**Problem details**. Exactly how many lines of the data below include the string "resolution"? State the number and nothing more.

(Record set begins)

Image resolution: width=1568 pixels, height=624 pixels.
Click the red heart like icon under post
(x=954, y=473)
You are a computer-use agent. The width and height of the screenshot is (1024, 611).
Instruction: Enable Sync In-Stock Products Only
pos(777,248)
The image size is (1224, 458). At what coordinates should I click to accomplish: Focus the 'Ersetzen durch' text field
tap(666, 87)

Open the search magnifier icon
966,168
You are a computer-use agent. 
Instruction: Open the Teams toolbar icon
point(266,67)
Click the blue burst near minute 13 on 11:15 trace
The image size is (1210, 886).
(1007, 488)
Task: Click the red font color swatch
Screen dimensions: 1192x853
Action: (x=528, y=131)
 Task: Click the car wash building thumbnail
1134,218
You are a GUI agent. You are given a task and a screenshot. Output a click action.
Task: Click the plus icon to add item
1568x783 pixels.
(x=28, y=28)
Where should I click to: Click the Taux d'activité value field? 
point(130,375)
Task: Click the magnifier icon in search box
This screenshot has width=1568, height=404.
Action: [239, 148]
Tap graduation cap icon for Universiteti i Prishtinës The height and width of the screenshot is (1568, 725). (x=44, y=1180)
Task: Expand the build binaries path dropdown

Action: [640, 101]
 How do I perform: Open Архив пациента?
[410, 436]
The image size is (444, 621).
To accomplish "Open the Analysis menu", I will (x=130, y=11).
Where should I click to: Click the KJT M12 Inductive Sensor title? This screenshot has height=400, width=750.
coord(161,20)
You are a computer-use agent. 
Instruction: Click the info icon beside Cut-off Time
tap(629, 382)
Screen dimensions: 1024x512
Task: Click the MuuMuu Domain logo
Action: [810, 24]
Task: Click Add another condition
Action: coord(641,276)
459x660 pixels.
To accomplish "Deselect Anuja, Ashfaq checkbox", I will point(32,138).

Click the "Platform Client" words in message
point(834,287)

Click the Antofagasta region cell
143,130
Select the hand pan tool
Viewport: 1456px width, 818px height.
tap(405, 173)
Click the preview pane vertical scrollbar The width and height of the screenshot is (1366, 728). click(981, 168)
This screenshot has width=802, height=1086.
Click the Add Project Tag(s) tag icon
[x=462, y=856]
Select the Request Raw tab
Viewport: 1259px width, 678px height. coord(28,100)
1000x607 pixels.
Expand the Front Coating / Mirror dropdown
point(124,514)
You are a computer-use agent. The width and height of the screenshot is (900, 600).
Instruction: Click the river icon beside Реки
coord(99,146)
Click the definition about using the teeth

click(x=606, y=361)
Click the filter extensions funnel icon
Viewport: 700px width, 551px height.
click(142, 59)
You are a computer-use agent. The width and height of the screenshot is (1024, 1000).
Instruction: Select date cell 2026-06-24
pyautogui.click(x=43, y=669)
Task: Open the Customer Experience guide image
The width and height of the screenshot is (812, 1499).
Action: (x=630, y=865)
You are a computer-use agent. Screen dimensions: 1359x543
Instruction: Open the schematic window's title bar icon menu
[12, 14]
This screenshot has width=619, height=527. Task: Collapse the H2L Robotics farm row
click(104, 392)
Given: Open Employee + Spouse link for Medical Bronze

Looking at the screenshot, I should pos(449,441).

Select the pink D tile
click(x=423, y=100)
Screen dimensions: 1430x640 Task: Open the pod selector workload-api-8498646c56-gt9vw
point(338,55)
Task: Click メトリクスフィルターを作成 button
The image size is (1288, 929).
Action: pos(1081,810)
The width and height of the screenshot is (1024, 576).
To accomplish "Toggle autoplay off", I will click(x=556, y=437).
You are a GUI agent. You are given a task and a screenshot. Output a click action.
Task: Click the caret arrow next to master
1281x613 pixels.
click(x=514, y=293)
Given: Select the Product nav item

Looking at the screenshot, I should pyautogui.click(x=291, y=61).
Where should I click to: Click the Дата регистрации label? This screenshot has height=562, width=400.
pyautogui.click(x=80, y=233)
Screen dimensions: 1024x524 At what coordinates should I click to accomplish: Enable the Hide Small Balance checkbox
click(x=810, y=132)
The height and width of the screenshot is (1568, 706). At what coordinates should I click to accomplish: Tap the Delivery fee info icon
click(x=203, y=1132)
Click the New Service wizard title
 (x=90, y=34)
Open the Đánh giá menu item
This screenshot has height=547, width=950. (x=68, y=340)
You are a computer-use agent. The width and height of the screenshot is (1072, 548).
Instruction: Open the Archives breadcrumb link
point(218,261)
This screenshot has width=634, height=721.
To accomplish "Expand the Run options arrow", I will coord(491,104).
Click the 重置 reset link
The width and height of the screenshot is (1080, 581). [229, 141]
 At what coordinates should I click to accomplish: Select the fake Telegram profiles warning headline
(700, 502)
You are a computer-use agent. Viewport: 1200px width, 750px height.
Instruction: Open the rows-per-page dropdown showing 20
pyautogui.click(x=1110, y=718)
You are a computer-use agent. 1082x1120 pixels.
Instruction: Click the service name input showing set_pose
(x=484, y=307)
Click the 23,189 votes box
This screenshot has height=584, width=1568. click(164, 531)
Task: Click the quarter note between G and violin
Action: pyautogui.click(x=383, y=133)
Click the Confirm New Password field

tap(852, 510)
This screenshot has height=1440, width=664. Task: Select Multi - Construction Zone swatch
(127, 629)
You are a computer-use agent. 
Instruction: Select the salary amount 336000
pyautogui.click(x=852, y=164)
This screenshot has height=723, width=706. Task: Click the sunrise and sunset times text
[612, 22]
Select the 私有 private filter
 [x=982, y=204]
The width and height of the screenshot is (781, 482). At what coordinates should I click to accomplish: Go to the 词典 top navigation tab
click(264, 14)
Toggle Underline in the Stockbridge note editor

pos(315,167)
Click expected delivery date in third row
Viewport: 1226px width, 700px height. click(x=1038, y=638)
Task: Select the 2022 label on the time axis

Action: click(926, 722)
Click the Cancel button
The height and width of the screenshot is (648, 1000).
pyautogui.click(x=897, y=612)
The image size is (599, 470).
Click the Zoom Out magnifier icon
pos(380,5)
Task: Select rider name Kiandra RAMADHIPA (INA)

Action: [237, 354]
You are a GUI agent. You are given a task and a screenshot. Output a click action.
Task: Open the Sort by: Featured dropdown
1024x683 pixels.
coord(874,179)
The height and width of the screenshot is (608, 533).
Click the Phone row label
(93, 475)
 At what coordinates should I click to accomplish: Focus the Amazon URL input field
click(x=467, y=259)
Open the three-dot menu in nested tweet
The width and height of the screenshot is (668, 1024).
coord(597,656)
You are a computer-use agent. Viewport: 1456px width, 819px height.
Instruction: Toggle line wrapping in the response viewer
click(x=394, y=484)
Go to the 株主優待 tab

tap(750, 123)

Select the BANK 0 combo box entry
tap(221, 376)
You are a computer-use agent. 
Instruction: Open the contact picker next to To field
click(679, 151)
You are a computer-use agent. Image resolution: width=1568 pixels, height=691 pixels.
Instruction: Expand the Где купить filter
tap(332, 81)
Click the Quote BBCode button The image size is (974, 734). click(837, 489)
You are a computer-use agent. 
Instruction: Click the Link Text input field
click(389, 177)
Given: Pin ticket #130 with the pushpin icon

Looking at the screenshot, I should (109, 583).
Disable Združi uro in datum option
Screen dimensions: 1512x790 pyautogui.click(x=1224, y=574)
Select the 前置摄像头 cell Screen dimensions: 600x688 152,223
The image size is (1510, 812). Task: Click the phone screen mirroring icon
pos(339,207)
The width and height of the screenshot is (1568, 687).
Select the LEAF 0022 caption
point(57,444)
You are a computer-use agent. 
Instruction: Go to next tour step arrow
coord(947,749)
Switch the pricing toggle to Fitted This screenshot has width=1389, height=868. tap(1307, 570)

(Record set ends)

**Result**. 2